Data entries:
- - - -
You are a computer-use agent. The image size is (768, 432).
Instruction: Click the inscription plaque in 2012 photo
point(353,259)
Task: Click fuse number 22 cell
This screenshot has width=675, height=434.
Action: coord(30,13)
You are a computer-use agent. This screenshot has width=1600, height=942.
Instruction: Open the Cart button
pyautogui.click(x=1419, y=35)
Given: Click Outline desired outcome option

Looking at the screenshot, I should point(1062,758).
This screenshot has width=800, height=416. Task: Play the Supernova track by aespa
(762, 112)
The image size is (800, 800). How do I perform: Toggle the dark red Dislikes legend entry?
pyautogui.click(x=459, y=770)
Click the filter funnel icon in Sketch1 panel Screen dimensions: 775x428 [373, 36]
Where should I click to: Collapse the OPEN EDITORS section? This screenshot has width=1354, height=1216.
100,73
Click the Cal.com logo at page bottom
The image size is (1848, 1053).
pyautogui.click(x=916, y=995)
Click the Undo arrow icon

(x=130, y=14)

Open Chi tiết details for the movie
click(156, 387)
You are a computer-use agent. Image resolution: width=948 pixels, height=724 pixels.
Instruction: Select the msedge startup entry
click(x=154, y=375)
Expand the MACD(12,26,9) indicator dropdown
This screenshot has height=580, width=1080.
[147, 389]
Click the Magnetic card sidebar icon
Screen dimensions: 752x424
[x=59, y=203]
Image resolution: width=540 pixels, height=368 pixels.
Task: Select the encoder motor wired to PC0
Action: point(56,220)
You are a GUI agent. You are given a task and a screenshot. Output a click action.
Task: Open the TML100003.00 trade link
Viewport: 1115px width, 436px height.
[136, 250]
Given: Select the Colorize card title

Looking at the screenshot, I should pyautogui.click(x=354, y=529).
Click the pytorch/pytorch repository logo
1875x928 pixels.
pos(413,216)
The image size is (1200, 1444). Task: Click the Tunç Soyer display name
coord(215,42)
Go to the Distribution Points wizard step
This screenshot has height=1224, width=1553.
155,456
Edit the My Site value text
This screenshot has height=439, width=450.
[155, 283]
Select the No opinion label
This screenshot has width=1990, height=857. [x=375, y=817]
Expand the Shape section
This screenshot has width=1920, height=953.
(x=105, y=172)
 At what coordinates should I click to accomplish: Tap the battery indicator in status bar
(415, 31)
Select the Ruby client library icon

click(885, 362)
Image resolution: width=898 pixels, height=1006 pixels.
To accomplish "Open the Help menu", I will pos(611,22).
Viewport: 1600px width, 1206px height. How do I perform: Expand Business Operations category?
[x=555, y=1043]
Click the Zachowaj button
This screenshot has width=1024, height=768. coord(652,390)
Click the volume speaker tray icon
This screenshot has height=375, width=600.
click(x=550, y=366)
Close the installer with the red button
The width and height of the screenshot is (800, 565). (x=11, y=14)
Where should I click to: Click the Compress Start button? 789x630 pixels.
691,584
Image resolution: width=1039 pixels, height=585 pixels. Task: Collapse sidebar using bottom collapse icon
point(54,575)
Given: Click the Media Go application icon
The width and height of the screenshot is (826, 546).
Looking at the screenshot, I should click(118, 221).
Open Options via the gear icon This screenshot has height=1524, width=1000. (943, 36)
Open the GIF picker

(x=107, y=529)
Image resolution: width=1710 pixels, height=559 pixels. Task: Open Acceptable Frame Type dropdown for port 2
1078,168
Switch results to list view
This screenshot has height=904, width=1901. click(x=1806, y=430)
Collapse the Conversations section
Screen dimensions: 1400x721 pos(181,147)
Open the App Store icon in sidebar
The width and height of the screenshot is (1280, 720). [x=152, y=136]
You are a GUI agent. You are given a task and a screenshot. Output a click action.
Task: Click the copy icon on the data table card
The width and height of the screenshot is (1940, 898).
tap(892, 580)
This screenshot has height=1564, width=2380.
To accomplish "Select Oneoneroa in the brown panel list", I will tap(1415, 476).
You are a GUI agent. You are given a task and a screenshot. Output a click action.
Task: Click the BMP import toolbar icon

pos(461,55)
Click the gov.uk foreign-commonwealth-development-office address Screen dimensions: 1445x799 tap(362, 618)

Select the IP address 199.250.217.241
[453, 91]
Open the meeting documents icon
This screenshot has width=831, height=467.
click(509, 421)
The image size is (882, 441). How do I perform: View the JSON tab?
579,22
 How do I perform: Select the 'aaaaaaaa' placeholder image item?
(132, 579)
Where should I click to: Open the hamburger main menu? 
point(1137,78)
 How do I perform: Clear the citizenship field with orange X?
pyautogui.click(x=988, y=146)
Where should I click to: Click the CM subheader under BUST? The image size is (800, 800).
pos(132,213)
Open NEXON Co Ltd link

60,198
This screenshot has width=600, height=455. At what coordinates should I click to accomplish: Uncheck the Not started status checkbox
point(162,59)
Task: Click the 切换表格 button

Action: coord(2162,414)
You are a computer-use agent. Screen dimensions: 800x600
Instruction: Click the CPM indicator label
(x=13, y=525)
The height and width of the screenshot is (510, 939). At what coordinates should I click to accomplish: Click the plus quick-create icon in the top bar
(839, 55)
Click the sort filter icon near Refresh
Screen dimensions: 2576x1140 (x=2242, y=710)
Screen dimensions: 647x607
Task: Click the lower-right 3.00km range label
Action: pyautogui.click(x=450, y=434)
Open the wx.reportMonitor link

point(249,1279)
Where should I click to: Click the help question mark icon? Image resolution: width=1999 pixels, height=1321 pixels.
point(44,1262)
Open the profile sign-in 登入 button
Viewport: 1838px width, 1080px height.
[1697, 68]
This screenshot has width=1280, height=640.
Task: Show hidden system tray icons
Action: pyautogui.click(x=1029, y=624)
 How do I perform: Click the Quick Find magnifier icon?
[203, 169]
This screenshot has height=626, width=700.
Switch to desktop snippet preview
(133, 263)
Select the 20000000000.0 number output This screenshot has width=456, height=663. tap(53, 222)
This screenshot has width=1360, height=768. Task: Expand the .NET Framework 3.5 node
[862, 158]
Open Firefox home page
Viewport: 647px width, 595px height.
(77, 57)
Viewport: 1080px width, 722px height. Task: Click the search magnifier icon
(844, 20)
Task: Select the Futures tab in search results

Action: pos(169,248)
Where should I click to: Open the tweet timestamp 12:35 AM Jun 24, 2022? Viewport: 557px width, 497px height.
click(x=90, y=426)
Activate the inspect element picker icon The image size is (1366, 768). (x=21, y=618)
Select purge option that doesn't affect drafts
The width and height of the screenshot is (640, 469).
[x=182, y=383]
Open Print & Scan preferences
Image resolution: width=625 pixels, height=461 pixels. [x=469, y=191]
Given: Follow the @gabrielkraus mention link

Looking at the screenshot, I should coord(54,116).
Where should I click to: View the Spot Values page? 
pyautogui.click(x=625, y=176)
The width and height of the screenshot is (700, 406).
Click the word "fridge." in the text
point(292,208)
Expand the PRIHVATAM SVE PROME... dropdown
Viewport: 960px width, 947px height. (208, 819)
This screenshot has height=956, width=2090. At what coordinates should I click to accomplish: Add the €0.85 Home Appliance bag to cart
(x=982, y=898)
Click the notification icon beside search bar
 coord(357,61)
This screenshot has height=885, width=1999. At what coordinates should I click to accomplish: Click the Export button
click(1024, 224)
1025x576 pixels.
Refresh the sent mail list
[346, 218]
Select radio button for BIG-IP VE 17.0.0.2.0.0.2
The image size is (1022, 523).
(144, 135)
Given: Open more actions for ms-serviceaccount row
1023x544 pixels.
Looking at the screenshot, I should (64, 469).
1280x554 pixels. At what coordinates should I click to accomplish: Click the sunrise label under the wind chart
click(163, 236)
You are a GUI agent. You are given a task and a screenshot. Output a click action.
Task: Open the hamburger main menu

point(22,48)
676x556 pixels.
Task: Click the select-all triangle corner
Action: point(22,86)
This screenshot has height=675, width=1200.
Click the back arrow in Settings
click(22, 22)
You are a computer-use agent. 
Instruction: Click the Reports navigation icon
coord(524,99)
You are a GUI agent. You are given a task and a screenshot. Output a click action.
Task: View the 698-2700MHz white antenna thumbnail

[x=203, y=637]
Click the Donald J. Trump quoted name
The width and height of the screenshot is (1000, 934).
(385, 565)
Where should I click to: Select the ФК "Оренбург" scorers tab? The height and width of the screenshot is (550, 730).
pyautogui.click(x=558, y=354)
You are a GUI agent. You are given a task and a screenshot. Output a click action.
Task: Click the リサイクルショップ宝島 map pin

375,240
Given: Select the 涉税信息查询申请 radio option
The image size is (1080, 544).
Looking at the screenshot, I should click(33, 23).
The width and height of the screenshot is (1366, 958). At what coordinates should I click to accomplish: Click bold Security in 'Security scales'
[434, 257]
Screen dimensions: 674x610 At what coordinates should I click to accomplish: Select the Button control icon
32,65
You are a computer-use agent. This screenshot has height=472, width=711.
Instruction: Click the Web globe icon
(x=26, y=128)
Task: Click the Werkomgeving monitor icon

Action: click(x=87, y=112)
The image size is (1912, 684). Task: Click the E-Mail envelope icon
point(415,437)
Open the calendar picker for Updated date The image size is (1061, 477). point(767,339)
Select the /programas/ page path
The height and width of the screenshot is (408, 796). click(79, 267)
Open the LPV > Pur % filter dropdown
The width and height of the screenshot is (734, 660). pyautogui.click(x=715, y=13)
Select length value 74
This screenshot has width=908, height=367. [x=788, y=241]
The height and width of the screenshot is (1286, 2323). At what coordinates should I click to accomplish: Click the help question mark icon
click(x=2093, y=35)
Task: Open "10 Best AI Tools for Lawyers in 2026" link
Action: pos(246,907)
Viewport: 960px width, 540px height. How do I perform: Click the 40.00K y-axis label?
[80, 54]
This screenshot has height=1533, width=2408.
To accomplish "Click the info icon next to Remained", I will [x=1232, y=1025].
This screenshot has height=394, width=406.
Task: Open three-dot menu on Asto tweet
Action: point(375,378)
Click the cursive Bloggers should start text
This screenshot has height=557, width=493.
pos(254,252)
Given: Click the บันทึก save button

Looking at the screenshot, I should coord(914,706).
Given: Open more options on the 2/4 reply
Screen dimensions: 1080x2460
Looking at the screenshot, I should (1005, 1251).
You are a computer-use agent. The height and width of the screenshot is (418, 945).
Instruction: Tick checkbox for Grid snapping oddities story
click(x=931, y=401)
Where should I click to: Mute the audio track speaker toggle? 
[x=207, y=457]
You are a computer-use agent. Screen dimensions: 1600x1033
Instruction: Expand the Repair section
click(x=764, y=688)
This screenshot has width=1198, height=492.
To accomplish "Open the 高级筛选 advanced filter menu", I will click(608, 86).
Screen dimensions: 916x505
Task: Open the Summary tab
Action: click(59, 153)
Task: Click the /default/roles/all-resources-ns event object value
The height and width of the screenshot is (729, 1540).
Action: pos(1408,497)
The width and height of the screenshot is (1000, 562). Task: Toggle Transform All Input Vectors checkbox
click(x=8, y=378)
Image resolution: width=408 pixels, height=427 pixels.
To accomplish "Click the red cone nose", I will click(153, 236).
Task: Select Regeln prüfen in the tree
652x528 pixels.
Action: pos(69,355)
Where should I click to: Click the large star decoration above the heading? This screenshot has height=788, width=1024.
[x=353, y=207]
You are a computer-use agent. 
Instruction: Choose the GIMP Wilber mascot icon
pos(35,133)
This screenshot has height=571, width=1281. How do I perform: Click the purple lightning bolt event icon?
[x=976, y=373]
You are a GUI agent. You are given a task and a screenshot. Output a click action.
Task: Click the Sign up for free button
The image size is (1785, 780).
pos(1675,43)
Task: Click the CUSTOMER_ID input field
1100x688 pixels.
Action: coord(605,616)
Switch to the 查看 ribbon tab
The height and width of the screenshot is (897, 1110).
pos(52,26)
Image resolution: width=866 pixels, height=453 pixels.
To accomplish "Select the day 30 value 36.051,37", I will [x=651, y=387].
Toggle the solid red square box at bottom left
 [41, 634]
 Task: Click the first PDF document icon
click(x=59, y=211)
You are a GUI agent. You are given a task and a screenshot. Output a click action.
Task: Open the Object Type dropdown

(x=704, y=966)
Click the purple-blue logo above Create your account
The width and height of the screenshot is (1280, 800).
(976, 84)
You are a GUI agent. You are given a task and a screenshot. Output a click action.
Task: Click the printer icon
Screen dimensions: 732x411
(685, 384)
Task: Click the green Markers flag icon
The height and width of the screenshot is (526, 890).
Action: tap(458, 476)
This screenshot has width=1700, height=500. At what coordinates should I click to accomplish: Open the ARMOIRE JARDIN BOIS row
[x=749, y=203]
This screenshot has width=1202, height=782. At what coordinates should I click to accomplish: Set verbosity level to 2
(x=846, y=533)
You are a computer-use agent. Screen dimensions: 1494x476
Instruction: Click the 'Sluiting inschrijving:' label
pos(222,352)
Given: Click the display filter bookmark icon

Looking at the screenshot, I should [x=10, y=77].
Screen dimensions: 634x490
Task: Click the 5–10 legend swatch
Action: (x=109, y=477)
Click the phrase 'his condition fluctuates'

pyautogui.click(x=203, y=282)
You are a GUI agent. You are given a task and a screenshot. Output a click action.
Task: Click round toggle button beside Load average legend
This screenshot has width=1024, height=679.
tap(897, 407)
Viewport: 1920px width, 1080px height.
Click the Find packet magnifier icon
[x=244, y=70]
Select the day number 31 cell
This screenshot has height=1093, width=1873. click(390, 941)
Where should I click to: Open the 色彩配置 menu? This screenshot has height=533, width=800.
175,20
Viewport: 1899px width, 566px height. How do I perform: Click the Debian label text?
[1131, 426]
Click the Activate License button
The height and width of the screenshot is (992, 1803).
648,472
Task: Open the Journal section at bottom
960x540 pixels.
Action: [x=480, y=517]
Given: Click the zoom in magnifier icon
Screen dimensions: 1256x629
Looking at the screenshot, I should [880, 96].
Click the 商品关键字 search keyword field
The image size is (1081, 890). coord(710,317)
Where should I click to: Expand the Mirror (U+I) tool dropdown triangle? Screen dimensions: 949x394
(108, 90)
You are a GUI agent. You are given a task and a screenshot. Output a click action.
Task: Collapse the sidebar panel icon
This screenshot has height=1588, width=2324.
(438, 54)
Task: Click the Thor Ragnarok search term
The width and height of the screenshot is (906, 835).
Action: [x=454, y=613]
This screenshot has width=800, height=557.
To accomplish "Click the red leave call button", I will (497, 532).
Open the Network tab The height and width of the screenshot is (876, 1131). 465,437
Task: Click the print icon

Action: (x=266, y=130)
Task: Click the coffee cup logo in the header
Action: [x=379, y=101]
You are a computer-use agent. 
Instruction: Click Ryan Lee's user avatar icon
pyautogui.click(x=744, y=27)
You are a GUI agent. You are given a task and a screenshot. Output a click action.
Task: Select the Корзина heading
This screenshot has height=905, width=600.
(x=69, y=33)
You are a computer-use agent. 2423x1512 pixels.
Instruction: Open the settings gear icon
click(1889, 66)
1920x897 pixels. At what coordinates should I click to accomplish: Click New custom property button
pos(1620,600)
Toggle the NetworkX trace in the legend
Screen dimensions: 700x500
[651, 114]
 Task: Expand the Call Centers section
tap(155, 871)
- - - -
Output the lines of the data entries above, from the line containing "Edit the My Site value text" through the line containing "click(885, 362)", inclusive, as a JSON list of strings with one string per line and blank lines omitted.

THE RESULT
[
  "Edit the My Site value text",
  "This screenshot has height=439, width=450.",
  "[155, 283]",
  "Select the No opinion label",
  "This screenshot has width=1990, height=857. [x=375, y=817]",
  "Expand the Shape section",
  "This screenshot has width=1920, height=953.",
  "(x=105, y=172)",
  " At what coordinates should I click to accomplish: Tap the battery indicator in status bar",
  "(415, 31)",
  "Select the Ruby client library icon",
  "click(885, 362)"
]